The problem »
From the listing below, retype exactly the line holding "Task: Select velocity scale 30", the line holding "This screenshot has height=380, width=554.", and the lines between them; skip everything else.

Listed records »
* * * * * * * * *

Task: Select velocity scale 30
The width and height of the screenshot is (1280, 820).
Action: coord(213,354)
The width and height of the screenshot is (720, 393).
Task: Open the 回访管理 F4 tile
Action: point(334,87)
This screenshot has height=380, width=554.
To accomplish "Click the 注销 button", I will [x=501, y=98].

* * * * * * * * *

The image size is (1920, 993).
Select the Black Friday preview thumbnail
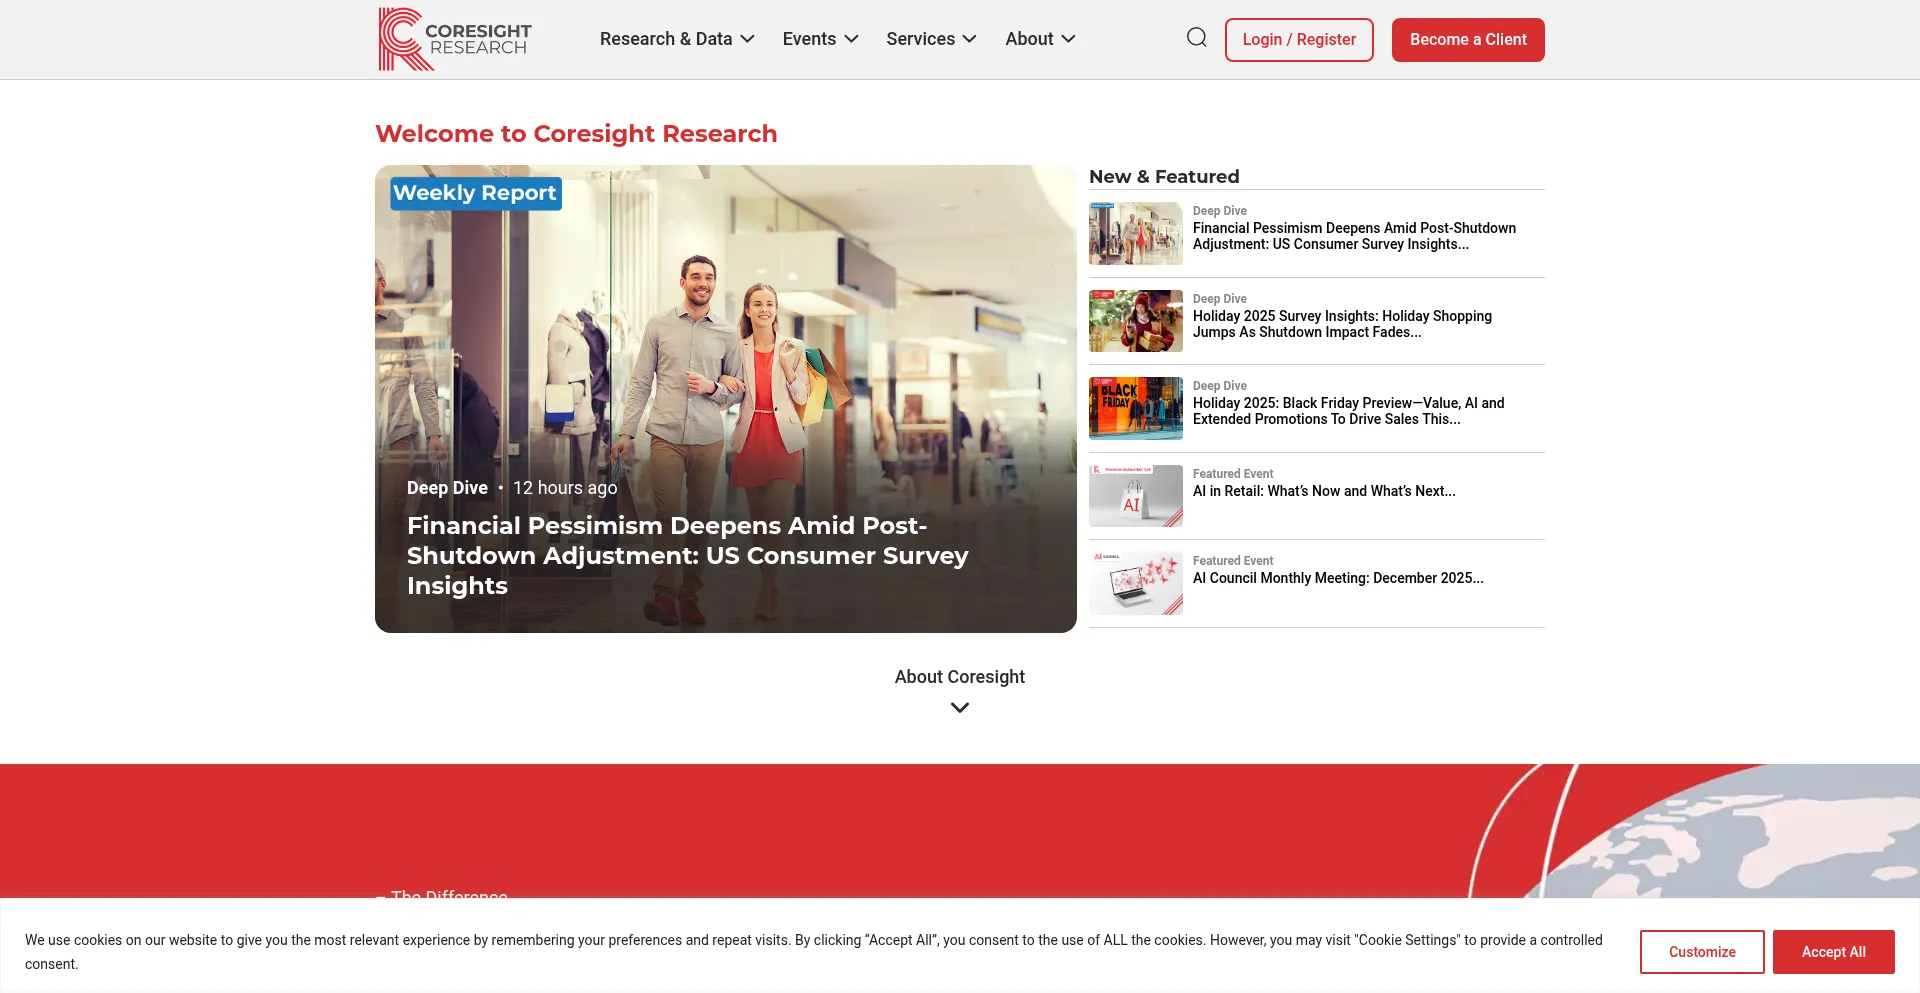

* * * * * * * * *

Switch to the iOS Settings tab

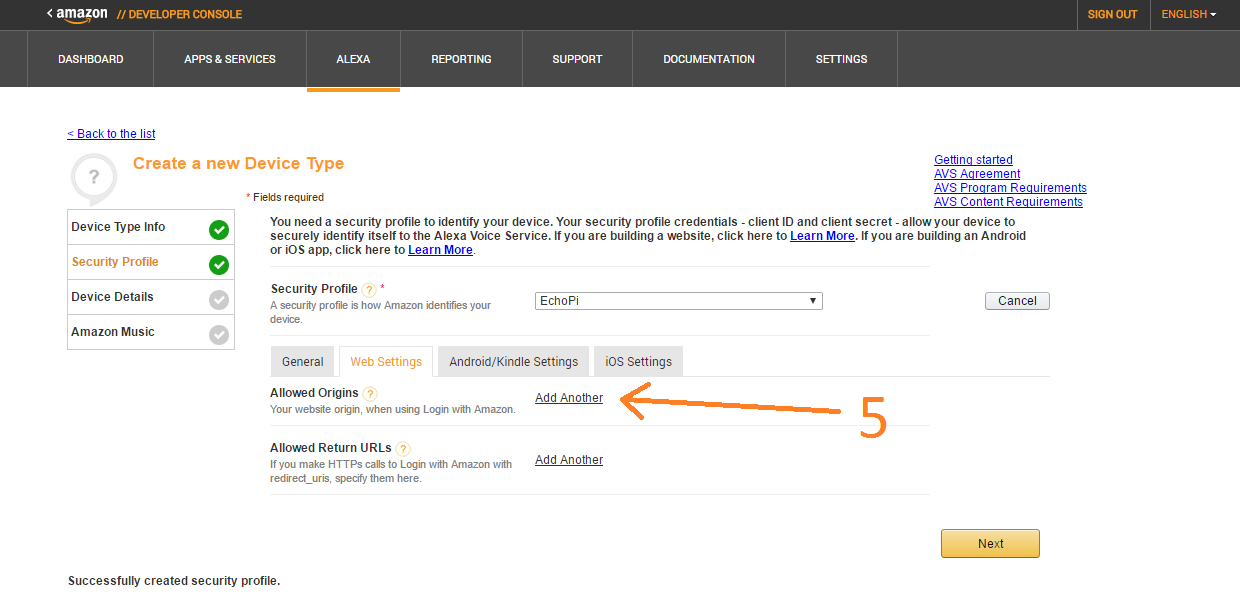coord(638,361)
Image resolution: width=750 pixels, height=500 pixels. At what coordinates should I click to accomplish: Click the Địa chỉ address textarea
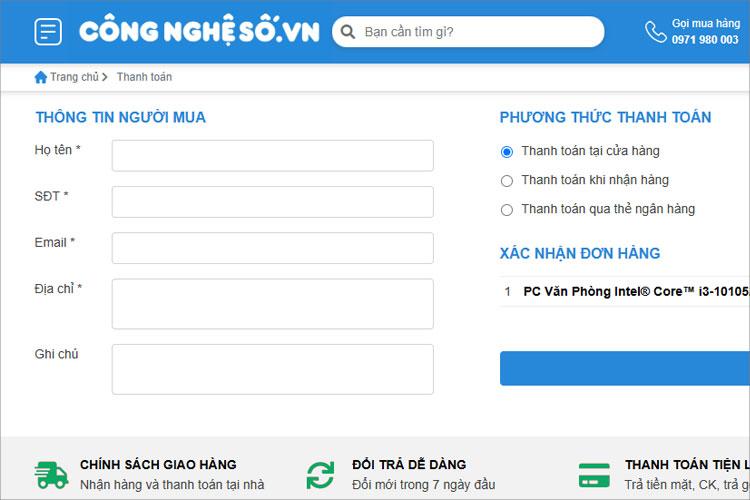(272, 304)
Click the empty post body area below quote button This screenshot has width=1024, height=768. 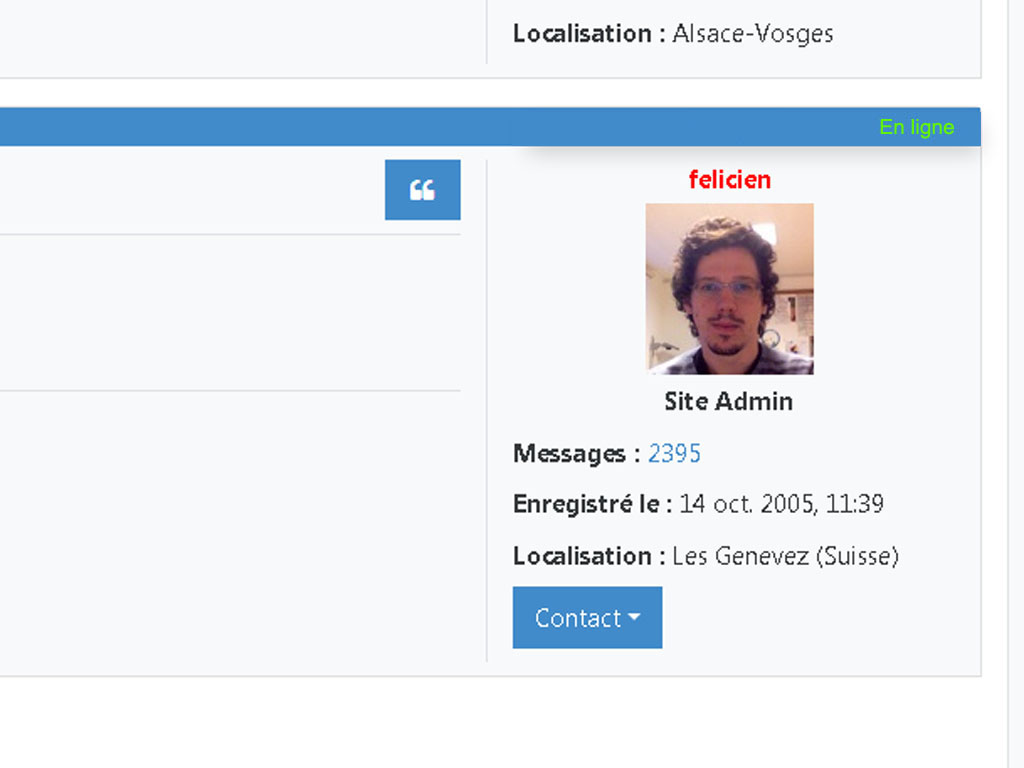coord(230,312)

* * * * * * * * *

Output for this exercise »
Task: Select velocity scale 30
The width and height of the screenshot is (1280, 820).
Action: coord(213,354)
The width and height of the screenshot is (720, 393).
Task: Open the 回访管理 F4 tile
Action: point(334,87)
This screenshot has height=380, width=554.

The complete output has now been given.